• Requirement
Keep the pictures out of the copy and print all the entries below exactly.

• Extracted material

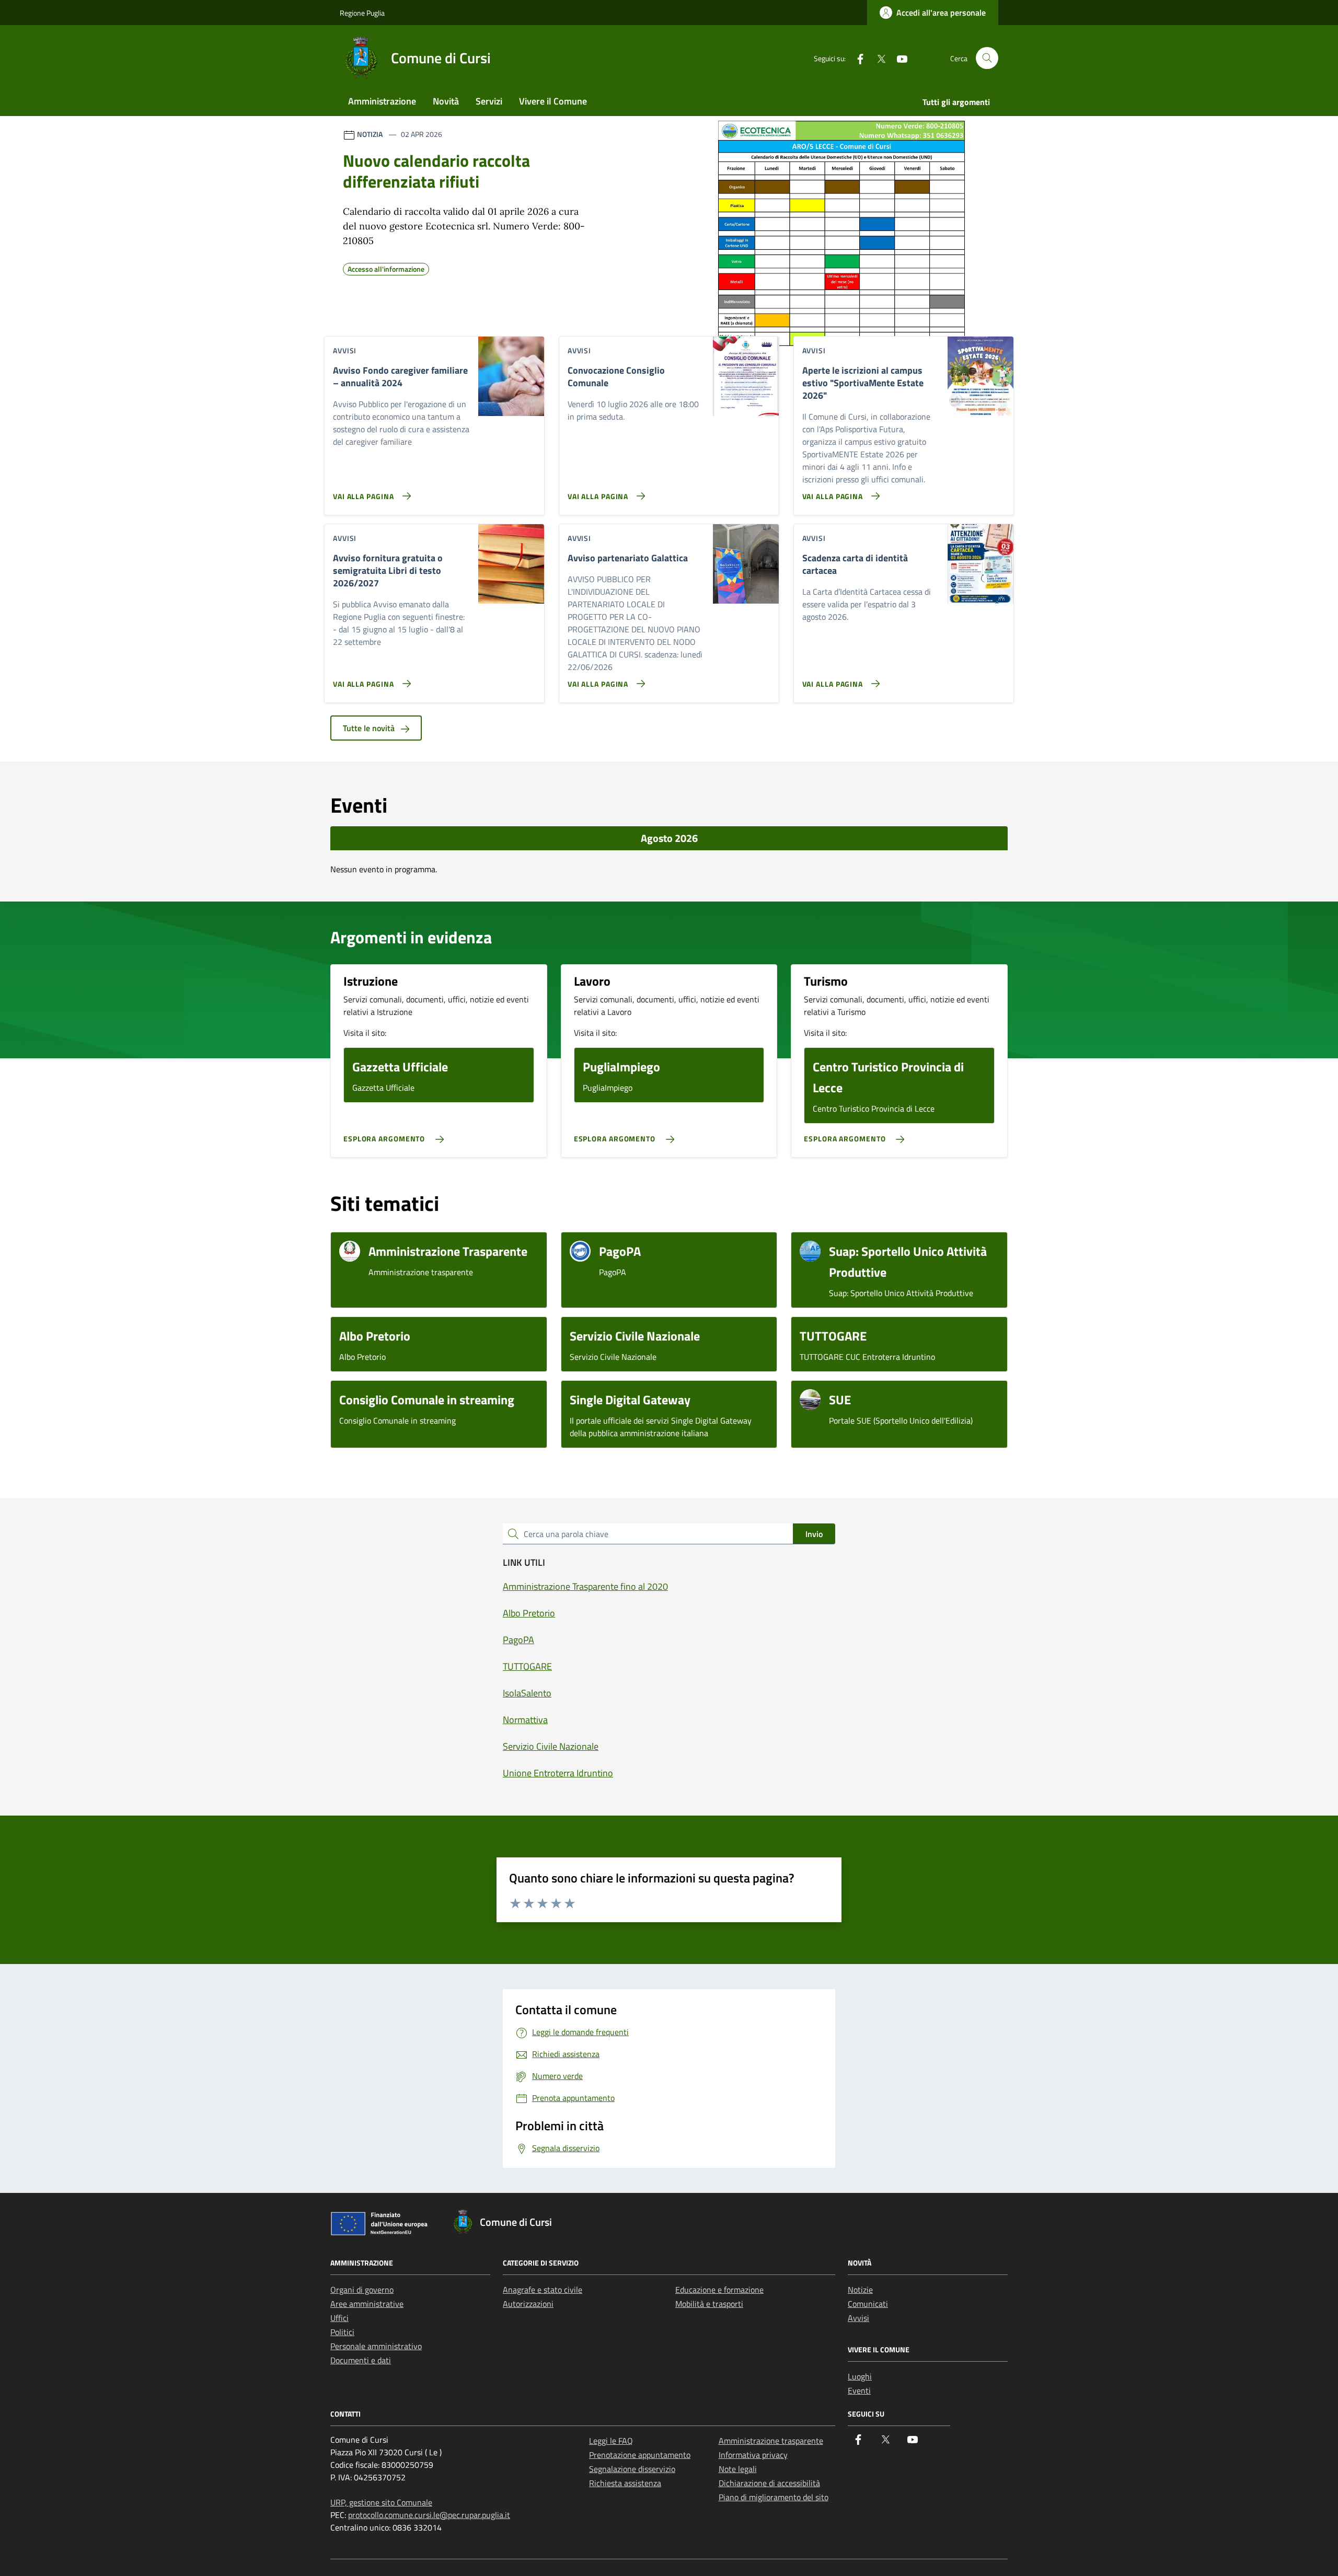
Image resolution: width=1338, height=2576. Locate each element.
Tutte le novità (370, 728)
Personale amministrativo (376, 2346)
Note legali (738, 2469)
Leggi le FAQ (611, 2440)
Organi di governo (362, 2289)
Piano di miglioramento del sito (773, 2497)
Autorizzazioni (528, 2303)
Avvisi (858, 2318)
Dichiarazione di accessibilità (769, 2483)
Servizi (489, 101)
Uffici (339, 2318)
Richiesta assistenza (625, 2483)
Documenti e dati (360, 2360)
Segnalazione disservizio (632, 2469)
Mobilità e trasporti (709, 2303)
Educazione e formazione (719, 2289)
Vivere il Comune (553, 101)
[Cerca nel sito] (987, 58)
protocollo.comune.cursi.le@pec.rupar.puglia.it (429, 2515)
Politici (342, 2332)
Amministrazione (382, 101)
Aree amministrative (366, 2303)
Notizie (860, 2289)
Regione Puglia (362, 12)
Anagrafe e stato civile (542, 2289)
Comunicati (868, 2303)
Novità (446, 101)
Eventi (859, 2390)
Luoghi (860, 2376)
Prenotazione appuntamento (639, 2454)
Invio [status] (814, 1534)
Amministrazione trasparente (771, 2440)
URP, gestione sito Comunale (381, 2502)
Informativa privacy (753, 2454)
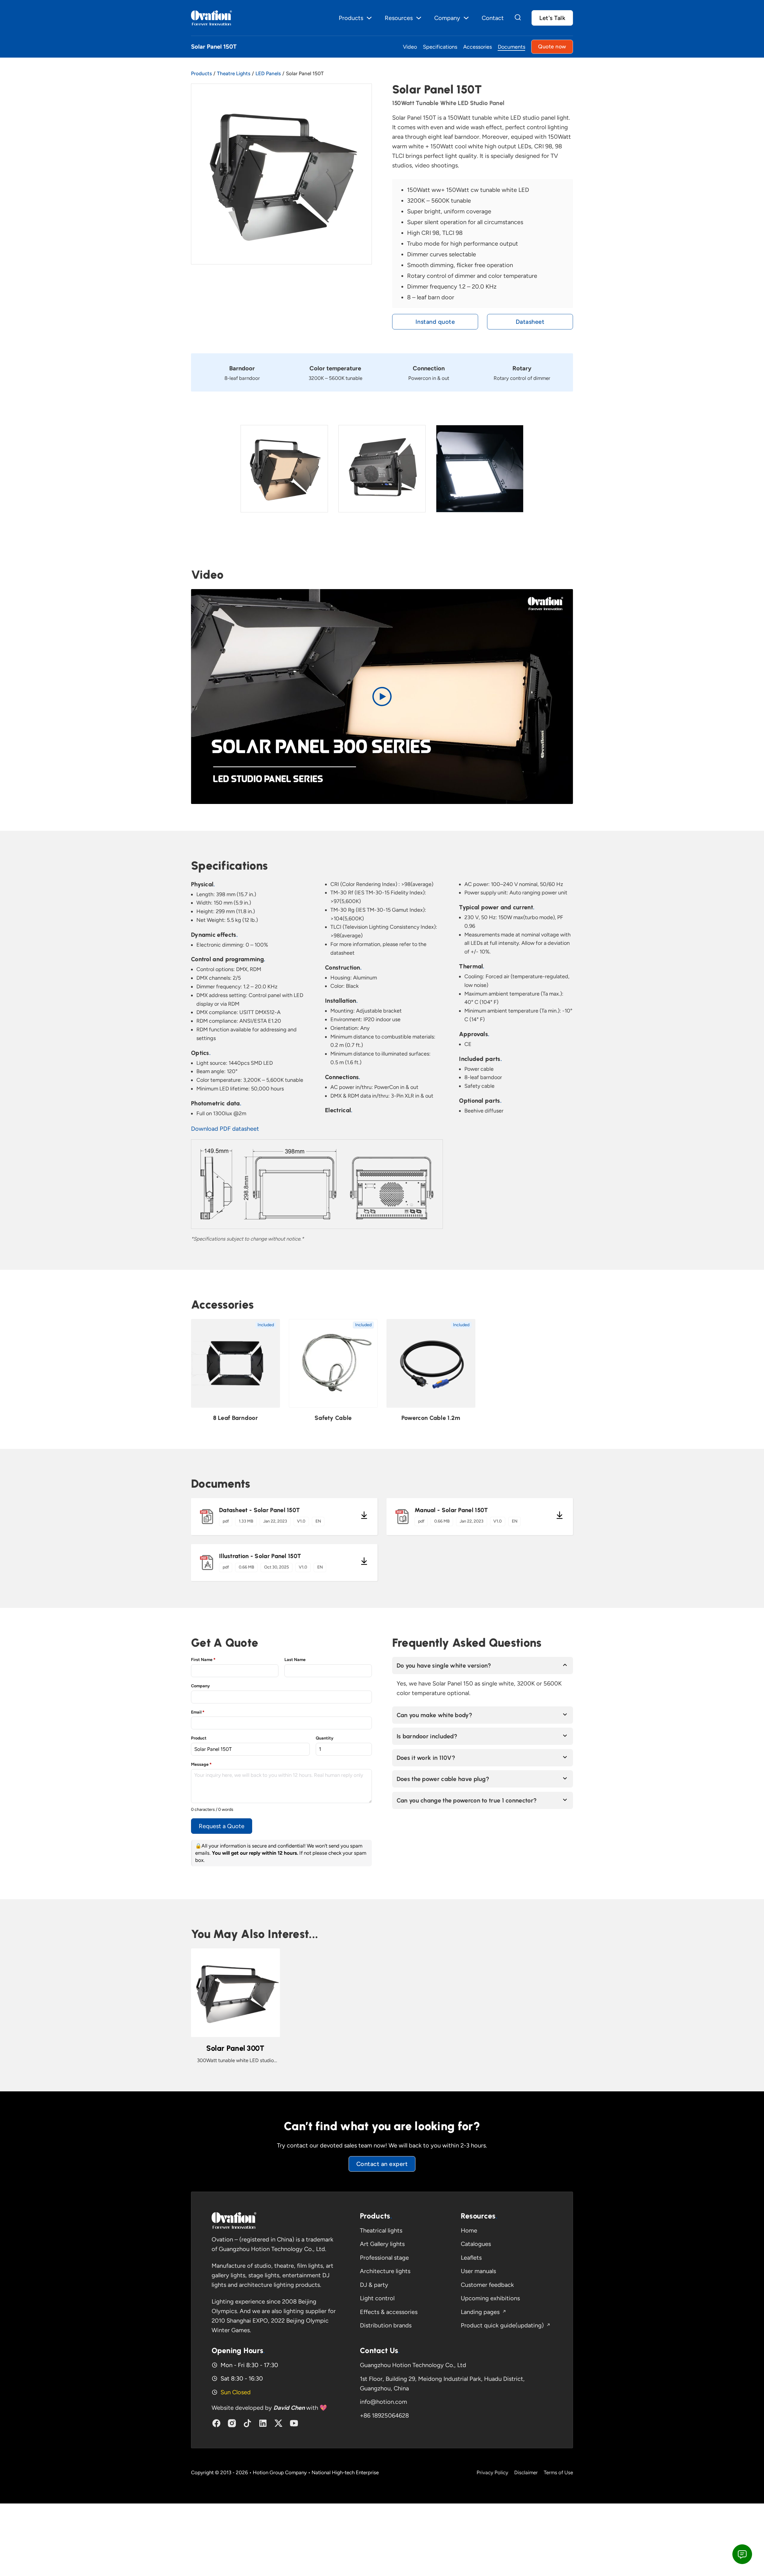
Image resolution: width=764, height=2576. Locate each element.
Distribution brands (386, 2325)
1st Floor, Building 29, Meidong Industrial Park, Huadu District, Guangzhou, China (442, 2383)
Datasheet (530, 321)
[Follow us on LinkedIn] (263, 2423)
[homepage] (234, 2220)
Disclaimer (526, 2472)
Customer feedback (487, 2284)
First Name (203, 1659)
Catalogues (476, 2243)
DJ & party (374, 2284)
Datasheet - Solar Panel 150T (259, 1510)
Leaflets (471, 2257)
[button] (382, 696)
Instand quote (435, 321)
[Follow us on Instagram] (232, 2423)
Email (197, 1712)
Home (469, 2230)
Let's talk (552, 17)
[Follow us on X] (278, 2423)
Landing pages (480, 2311)
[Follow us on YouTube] (294, 2423)
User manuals (478, 2271)
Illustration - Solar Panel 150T (260, 1556)
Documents (511, 47)
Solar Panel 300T (235, 2048)
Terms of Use (558, 2472)
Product (199, 1738)
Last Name (295, 1659)
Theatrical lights (381, 2230)
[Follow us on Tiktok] (247, 2423)
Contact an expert (382, 2163)
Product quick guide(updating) (502, 2325)
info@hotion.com (383, 2401)
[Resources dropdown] (419, 18)
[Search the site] (518, 17)
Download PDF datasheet (225, 1128)
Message (201, 1764)
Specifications (440, 47)
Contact (493, 17)
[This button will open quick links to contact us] (742, 2554)
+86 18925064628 (384, 2415)
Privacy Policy (492, 2472)
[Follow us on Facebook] (216, 2423)
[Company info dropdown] (466, 18)
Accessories (477, 47)
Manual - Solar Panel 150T (451, 1510)
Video (410, 47)
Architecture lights (385, 2271)
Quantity (324, 1738)
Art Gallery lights (382, 2243)
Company (200, 1685)
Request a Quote (221, 1826)
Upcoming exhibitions (490, 2298)
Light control (377, 2298)
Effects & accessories (389, 2311)
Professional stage (384, 2257)
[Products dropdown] (369, 18)
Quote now (552, 46)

• Response to the exercise
Image resolution: width=1338, height=2576. Locate each element.
Tutte le novità (370, 728)
Personale amministrativo (376, 2346)
Note legali (738, 2469)
Leggi le FAQ (611, 2440)
Organi di governo (362, 2289)
Piano di miglioramento del sito (773, 2497)
Autorizzazioni (528, 2303)
Avvisi (858, 2318)
Dichiarazione di accessibilità (769, 2483)
Servizi (489, 101)
Uffici (339, 2318)
Richiesta assistenza (625, 2483)
Documenti e dati (360, 2360)
Segnalazione disservizio (632, 2469)
Mobilità e trasporti (709, 2303)
Educazione e formazione (719, 2289)
Vivere il Comune (553, 101)
[Cerca nel sito] (987, 58)
protocollo.comune.cursi.le@pec.rupar.puglia.it (429, 2515)
Politici (342, 2332)
Amministrazione (382, 101)
Aree amministrative (366, 2303)
Notizie (860, 2289)
Regione Puglia (362, 12)
Anagrafe e stato civile (542, 2289)
Comunicati (868, 2303)
Novità (446, 101)
Eventi (859, 2390)
Luoghi (860, 2376)
Prenotazione appuntamento (639, 2454)
Invio [status] (814, 1534)
Amministrazione trasparente (771, 2440)
URP, gestione sito Comunale (381, 2502)
Informativa privacy (753, 2454)
Image resolution: width=764, height=2576. Locate each element.
Distribution brands (386, 2325)
1st Floor, Building 29, Meidong Industrial Park, Huadu District, Guangzhou, China (442, 2383)
Datasheet (530, 321)
[Follow us on LinkedIn] (263, 2423)
[homepage] (234, 2220)
Disclaimer (526, 2472)
Customer feedback (487, 2284)
First Name (203, 1659)
Catalogues (476, 2243)
DJ & party (374, 2284)
Datasheet - Solar Panel 150T (259, 1510)
Leaflets (471, 2257)
[button] (382, 696)
Instand quote (435, 321)
[Follow us on Instagram] (232, 2423)
Email (197, 1712)
Home (469, 2230)
Let's talk (552, 17)
[Follow us on X] (278, 2423)
Landing pages (480, 2311)
[Follow us on YouTube] (294, 2423)
User manuals (478, 2271)
Illustration - Solar Panel 150T (260, 1556)
Documents (511, 47)
Solar Panel 300T (235, 2048)
Terms of Use (558, 2472)
Product (199, 1738)
Last Name (295, 1659)
Theatrical lights (381, 2230)
[Follow us on Tiktok] (247, 2423)
Contact an expert (382, 2163)
Product quick guide(updating) (502, 2325)
info@hotion.com (383, 2401)
[Resources dropdown] (419, 18)
[Search the site] (518, 17)
Download PDF datasheet (225, 1128)
Message (201, 1764)
Specifications (440, 47)
Contact (493, 17)
[This button will open quick links to contact us] (742, 2554)
+86 18925064628 (384, 2415)
Privacy Policy (492, 2472)
[Follow us on Facebook] (216, 2423)
[Company info dropdown] (466, 18)
Accessories (477, 47)
Manual - Solar Panel 150T (451, 1510)
Video (410, 47)
Architecture lights (385, 2271)
Quantity (324, 1738)
Art Gallery lights (382, 2243)
Company (200, 1685)
Request a Quote (221, 1826)
Upcoming exhibitions (490, 2298)
Light control (377, 2298)
Effects & accessories (389, 2311)
Professional stage (384, 2257)
[Products dropdown] (369, 18)
Quote now (552, 46)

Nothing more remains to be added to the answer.